- Opening Delimiter -

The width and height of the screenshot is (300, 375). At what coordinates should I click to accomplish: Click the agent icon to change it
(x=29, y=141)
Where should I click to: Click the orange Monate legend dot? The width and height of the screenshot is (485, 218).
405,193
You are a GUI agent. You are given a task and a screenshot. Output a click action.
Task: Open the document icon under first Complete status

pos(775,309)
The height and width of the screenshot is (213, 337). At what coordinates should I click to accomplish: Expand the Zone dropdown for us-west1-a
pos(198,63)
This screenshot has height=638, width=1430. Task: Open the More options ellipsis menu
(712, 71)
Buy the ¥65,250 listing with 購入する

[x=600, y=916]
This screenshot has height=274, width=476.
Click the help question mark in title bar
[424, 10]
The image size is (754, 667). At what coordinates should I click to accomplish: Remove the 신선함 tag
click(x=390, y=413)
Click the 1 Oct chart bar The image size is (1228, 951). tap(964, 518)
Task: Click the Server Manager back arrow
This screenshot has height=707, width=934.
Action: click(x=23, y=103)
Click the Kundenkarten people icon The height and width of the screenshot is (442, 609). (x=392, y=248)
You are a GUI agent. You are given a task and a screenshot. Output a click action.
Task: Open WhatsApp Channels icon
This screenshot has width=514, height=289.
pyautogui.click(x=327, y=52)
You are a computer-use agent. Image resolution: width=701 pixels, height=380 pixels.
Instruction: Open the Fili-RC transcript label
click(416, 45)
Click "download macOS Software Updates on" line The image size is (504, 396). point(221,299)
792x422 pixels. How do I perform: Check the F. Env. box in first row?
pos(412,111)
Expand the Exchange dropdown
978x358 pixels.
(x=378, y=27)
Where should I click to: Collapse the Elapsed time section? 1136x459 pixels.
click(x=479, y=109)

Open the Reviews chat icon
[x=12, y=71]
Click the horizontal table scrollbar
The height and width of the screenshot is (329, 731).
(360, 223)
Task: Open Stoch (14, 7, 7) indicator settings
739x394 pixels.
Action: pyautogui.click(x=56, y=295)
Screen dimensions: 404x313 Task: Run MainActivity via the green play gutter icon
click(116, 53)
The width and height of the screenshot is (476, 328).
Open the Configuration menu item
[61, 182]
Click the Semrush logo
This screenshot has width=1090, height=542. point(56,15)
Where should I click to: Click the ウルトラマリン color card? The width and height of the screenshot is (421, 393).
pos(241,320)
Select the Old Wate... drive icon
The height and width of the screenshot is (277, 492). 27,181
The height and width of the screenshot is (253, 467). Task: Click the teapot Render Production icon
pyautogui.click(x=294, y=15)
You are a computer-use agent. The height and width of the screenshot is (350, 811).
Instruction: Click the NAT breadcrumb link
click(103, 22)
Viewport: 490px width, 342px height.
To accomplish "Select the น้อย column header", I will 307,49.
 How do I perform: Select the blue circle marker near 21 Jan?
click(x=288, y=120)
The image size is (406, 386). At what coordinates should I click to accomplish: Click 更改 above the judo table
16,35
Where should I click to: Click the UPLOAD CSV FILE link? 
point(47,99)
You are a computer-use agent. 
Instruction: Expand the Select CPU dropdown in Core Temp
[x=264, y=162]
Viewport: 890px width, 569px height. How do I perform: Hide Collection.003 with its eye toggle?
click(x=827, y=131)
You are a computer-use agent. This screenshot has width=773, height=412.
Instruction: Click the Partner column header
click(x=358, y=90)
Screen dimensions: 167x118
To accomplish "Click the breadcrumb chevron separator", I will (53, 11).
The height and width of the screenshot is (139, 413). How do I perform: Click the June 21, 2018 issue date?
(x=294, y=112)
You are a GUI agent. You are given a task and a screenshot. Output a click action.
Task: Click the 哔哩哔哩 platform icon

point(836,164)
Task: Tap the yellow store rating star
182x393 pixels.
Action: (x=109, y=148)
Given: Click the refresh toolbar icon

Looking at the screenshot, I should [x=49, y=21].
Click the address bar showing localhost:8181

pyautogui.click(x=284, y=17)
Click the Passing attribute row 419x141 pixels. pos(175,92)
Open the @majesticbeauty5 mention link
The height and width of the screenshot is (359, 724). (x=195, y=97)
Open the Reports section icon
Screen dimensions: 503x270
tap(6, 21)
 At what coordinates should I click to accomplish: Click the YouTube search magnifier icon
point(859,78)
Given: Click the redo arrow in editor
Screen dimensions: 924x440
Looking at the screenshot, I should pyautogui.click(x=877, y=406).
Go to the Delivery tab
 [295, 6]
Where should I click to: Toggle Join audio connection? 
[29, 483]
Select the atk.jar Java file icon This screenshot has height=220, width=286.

- Closing Delimiter -

-- Problem statement --
Exactly the lines from the one holding "Go to the Delivery tab" to the final line of the listing, both included, must make up the answer.

-- Response to the task --
Go to the Delivery tab
 [295, 6]
Where should I click to: Toggle Join audio connection? 
[29, 483]
Select the atk.jar Java file icon This screenshot has height=220, width=286.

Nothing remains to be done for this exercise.